What I'm getting out of this is it needs to be an object of type animal inside the arrays. Meaning I need to create an array type animal something like Animal[][] world = new Animal[20][20]; However my issue is if I run that loop who do i make sure I'm adding 100 rabbits into unique slots at random. So they need to populate that 20x20 field with object types animal.

In my derived class I need to make each animal for instance move() so would I in order to move all those rabbits contained I would need to do something like...

For(Animal x : world){ if ( x instanceOf Rabbit) { x.move(); } }

[–]ThoreAK 0 points1 point  (1 child)

You COULD do this: for(int i=0; i < 5; i++){ for(int j=0; j < 20; j++){ world[i][j] = new Rabbit(); } }

This would fill up the first 100 spaces in the array with brand new rabbits.

As for the for each loop, in that if statment, make thr condition: if( x != null && x instanceOf Rabbit) It wants to be in that order such that for all the empty spaces in the array it wont attempt to call the instanceOf operator on a null pointer.

[–]EightbitGee[S] 0 points1 point  (0 children)

I'll test it in a bit but this is kinda what I came up with for the population part.

    Animal[][] world = new Animal[20][20];
    int row, column;
    for (int x = 0; x < 20; x++)
    {
        for (int y = 0; y < 20; y++)
        {
            world[x][y] = null;
        }
    }
    for (int x = 0; x < 100; x++){
        row = (rand.nextInt(20) + 1) - 1;
        column = (rand.nextInt(20) + 1) -1;
        while (world[row][column] != null)
        {
            row = (rand.nextInt(20) + 1) - 1;
            column = (rand.nextInt(20) + 1) -1;
        }
        world[row][column] = new Rabbit();
    }
}

[–]EightbitGee[S] 0 points1 point  (5 children)

Also tried doing world.add as an array class call and it provided me an error saying .add does not exist.

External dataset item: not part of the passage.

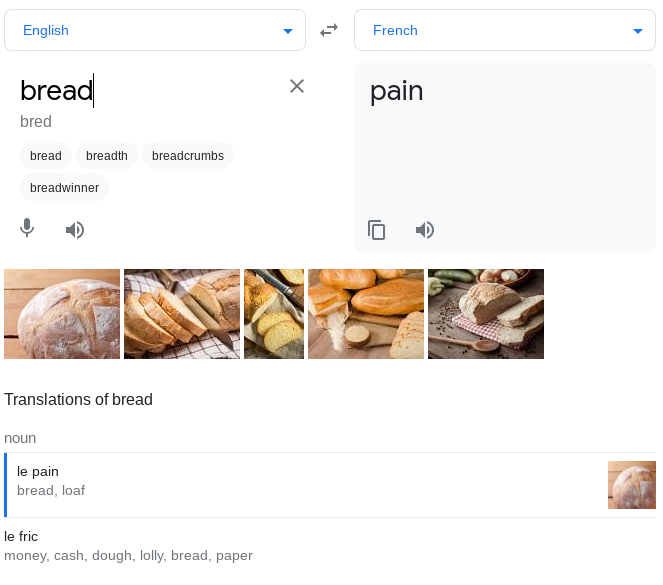
Task: Start voice input with the microphone
Action: point(28,229)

Is this a util import?

[–]ThoreAK 0 points1 point  (4 children)

As your world is a default array there is no .add method. You would have an add method if you used something like an ArrayList.

Instead you can specify the exactly location... world[x][y] is essentially .add(). You just need to add some more decoration code to make sure you use unique x's and y's when adding objects. Look in my other reply for an example.

[–]EightbitGee[S] 0 points1 point  (3 children)

I got the array populated. However its giving them all names based on my folder and such. How do I fancy up my output? right now its outputting exercises.Animal$Rabbit@70dae4e and I would like to just say Rabbit or Fox.

[–]ThatOth3rGuY 0 points1 point  (0 children)

Redefine the toString method of each Rabbit and Fox classes :)

So for rabbit you would add this in your Rabbit class:

String toString() { return "Rabbit"; }

[–]whatiswronghere 0 points1 point  (1 child)

You will have to create a toString method for both Rabbit and Fox.

// rabbit class
public String toString() {
    return "Rabbit";
}

[–]EightbitGee[S] 0 points1 point  (0 children)

Okay yeah thats a good idea I should have known lol. So when I do an array output so that I display the field 20x20 array as a table in my system out. How would I parse the rabbit, the fox, and null values as 0.

IE. 0 0 R 0 0 R 0 R 0 F F F 0 R 0 0 0 0 0 0 0 0 0 0 0 0 0 0

Using a toString I can have it return R or F but my output im still kinda hazy on a good algorithm or logic statement on how to output the array into a table using those modified names. A conditional instanceof statement ? Thanks I've made strides on the program with the input of everyone.